## AIM
Give the lines of the rows below, from the first line up to and including the line containing "click(x=647, y=508)", as a JSON list of strings with one string per line and blank lines left out.

Saved entries
%%

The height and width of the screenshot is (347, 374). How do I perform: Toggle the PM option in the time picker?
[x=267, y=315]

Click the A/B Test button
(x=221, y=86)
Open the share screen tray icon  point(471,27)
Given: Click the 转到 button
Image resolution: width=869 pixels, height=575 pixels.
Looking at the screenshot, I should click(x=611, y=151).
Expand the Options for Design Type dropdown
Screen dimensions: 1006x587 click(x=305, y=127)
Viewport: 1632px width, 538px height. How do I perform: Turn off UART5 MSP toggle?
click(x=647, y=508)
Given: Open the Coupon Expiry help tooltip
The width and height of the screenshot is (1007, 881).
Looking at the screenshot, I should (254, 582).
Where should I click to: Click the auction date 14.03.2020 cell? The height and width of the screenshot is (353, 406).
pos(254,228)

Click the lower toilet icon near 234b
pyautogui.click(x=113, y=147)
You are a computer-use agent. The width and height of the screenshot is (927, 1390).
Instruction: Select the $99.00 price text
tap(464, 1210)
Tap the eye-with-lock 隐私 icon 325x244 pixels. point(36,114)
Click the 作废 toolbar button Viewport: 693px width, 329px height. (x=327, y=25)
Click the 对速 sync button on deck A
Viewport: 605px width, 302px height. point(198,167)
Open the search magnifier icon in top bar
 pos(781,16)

%%

## FINISHED ANSWER
[
  "The height and width of the screenshot is (347, 374). How do I perform: Toggle the PM option in the time picker?",
  "[x=267, y=315]",
  "Click the A/B Test button",
  "(x=221, y=86)",
  "Open the share screen tray icon  point(471,27)",
  "Given: Click the 转到 button",
  "Image resolution: width=869 pixels, height=575 pixels.",
  "Looking at the screenshot, I should click(x=611, y=151).",
  "Expand the Options for Design Type dropdown",
  "Screen dimensions: 1006x587 click(x=305, y=127)",
  "Viewport: 1632px width, 538px height. How do I perform: Turn off UART5 MSP toggle?",
  "click(x=647, y=508)"
]